Step 1 involves the following:
1. Commit to working with Responsible Supply Chain Management (RSCM)
Today, it is a globally established expectation that businesses act responsibly. Corporate Social Responsibility (CSR – the term used by IMPA) or Corporate Responsibility describe this notion. Part of acting responsibly is ensuring that businesses in your company’s value chain also act responsibly. RSCM is thus part of CSR and it is increasingly expected by your company’s stakeholders, when they assess whether your company is responsible or not. With this initiative IMPA provides members with the opportunity to demonstrate best practice and cost-effective RSCM. However, as a Purchaser you will have to establish that your executives are committed to work with RSCM; and if your company already works with RSCM, whether your executives are ready to apply the latest developments with the collaborative initiative IMPA ACT.
2. Commit to live up to requirements of the Supplier Code of Conduct (SCoC) in your own company
Your company will have to walk the talk. It is, of course, unacceptable that you start raising requirements towards your suppliers if your company does not live up to the same requirements. The international standard for responsible business behavior has been defined by the international community in the UNGPs, which are reflected in the SCoC. The international standard sets the bar quite high for the systems that businesses are expected to have in place to manage their impacts on sustainable development. In order to retain credibility towards your suppliers your executives will have to commit to implement the requested systems in your own company. The advantages for your company of implementing the SCoC expectations are similar to those that you would highlight as motivation towards your suppliers. Your executives should be aware of the expectations and need for resources in implementing the expectations from the SCoC.
It is expected that this Step will last one to three months and the following stages are involved in step 2:
Step 2 involves the following:
1. Prepare your engagement with suppliers
It is suggested that all suppliers, that receive written confirmation of cooperation from your company (e.g. a contract or your general terms of purchase), are introduced to the SCoC. It is reasonable to expect that all your suppliers will endeavour to comply with the SCoC over time, since the SCoC reflect globally agreed standards for any business conduct.
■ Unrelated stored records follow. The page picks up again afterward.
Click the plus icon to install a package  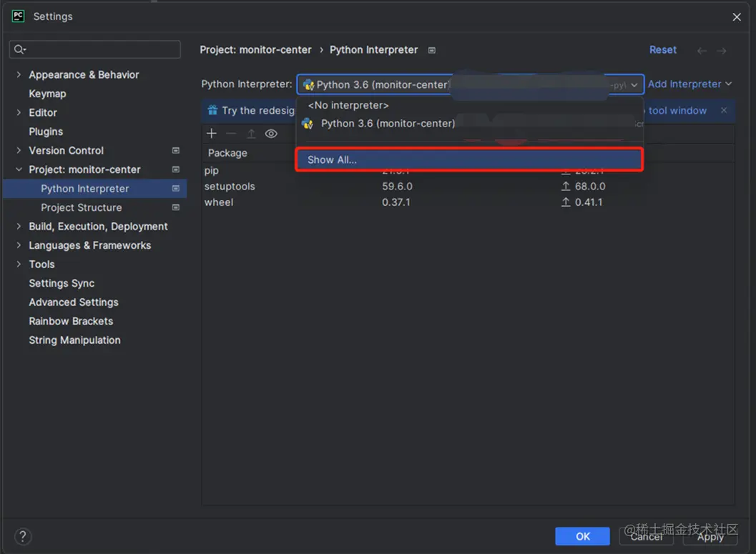point(211,134)
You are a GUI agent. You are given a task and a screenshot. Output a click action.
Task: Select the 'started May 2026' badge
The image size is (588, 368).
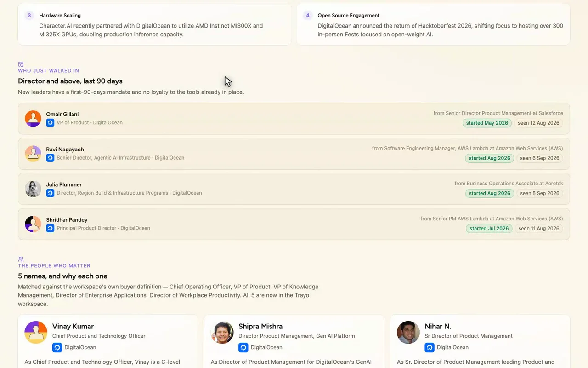click(487, 123)

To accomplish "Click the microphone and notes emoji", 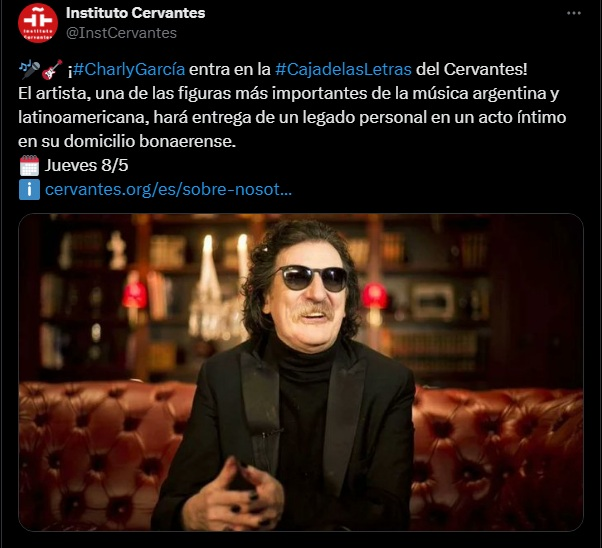I will [30, 70].
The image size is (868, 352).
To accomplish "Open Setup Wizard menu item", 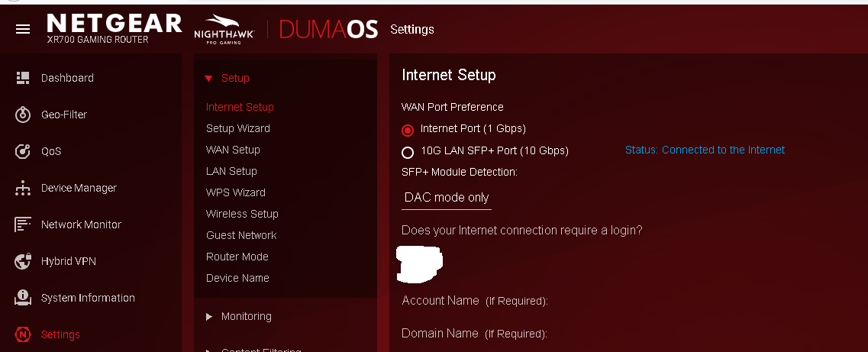I will tap(238, 128).
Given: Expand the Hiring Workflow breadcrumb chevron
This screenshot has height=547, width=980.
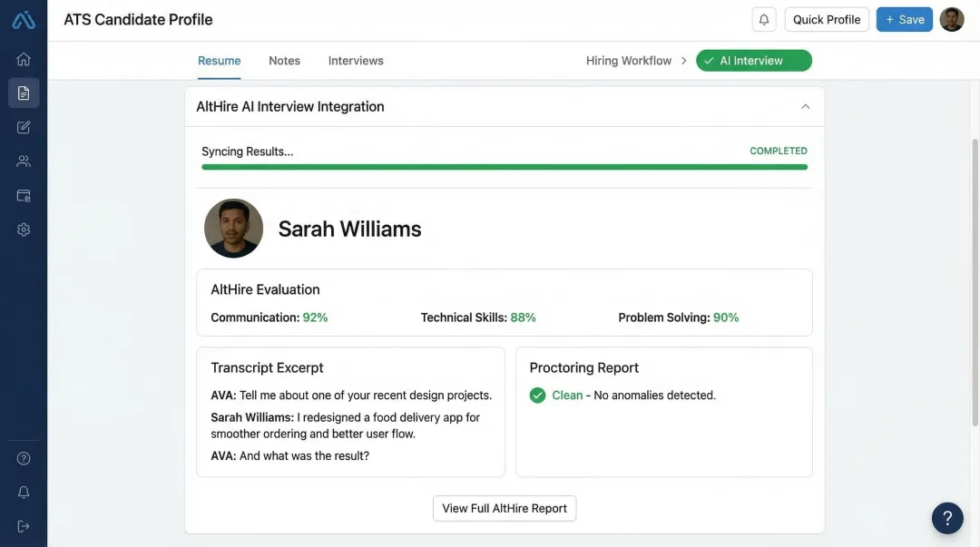Looking at the screenshot, I should click(x=682, y=60).
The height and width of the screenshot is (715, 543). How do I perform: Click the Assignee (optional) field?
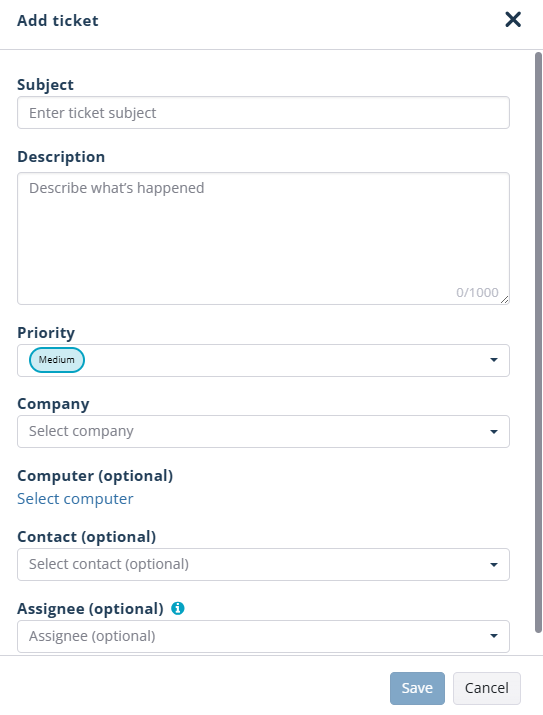click(x=263, y=636)
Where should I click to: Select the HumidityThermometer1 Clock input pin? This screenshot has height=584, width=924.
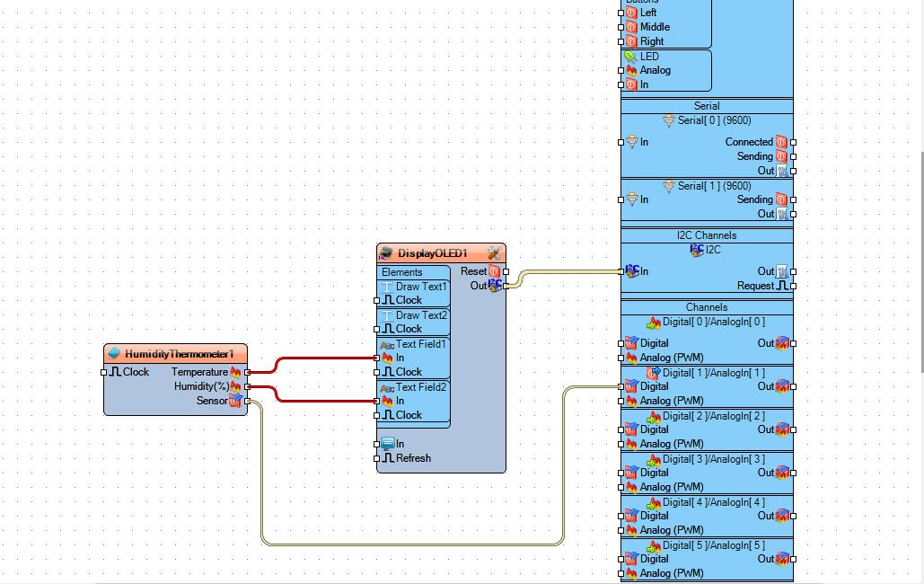point(104,372)
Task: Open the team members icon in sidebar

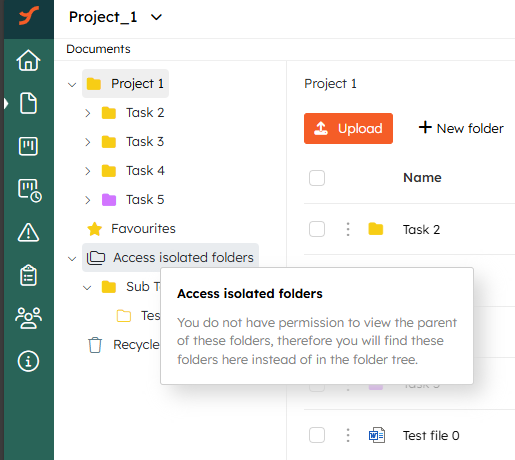Action: click(x=28, y=318)
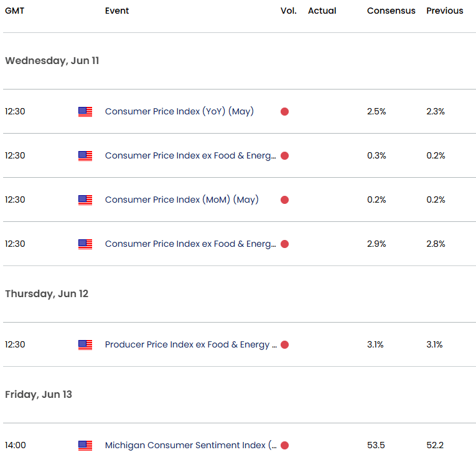Click the Event column header
The width and height of the screenshot is (476, 460).
point(117,11)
2. Include requirement in contracts
In order to create leverage for your company towards your supplier and to enable your company to react appropriately, should your supplier refuse to act responsibly, i.e. comply with the SCoC, you should have the code requirements referenced in the legal documents that govern your relationship to the supplier. IMPA ACT has proposed a generic contract clause. You may also include reference to the SCoC in your general terms of purchase.
3. Interact with suppliers
When introducing the contract terms and the SCoC it is expected that you will present the business advantages that the supplier can experience following successful implementation. Here you will also stress that the supplier will be allowed ample time throughout the implementation. You can state that the expectations outlined in the SCoC are not your invention, but rest on all businesses in the world as expectations from the international community and endorsed by the UN. In the IMPA ACT toolbox there is a template cover letter when sending the SCoC to your suppliers
Choosing and Engaging
It is expected that this Step will last one month, following the stages set out below:
Step 3 involves the following:
1. Choose suppliers to collaborate with
While it is possible to send the SCoC to all suppliers with which your company has a formal collaboration, it would be very costly and very difficult, if not impossible, to engage all suppliers in a collaborative process. Therefore it is important that your company establishes non-discriminatory criteria for choosing which suppliers it will engage with in a subsequent collaborative process.
Your company should primarily make use of ‘spend’ and ‘dependency’ criteria when determining who to engage with. In other words, your company identifies suppliers that it purchases for large amounts from (e.g. all suppliers where the buyer spends more than USD 200,000.- per year) or suppliers that sell products/services to the buyer where it would be impossible or very difficult to find a substitute supplier (e.g. where the decision to purchase a comprehensive ICT software solution makes it difficult, if not impossible, to find alternative service providers). Finally, in order to be in alignment with the international expectations reflected in the SCoC you will have to seek to identify specific ‘known risks’ of being involved with a certain supplier. The person(s) responsible for CSR in your company can assist in carrying out the identification. Your experiences from previous interactions with a given supplier may also indicate that the supplier faces difficulties meeting the expectations of the SCoC. Known risks can by themselves justify further engagement, irrespective of your company’s spend or dependency. If your company finds it appropriate a fourth criterion may also be used: ‘Frequency of purchase’. If the buyer is a regular customer such relationship may increase your company’s risk should the supplier neglect its responsibilities to manage adverse impacts in accordance with the SCoC. Finally, the suppliers identified through the criteria should be ranked in priority order if you find that you will not have the resources to engage with all of them.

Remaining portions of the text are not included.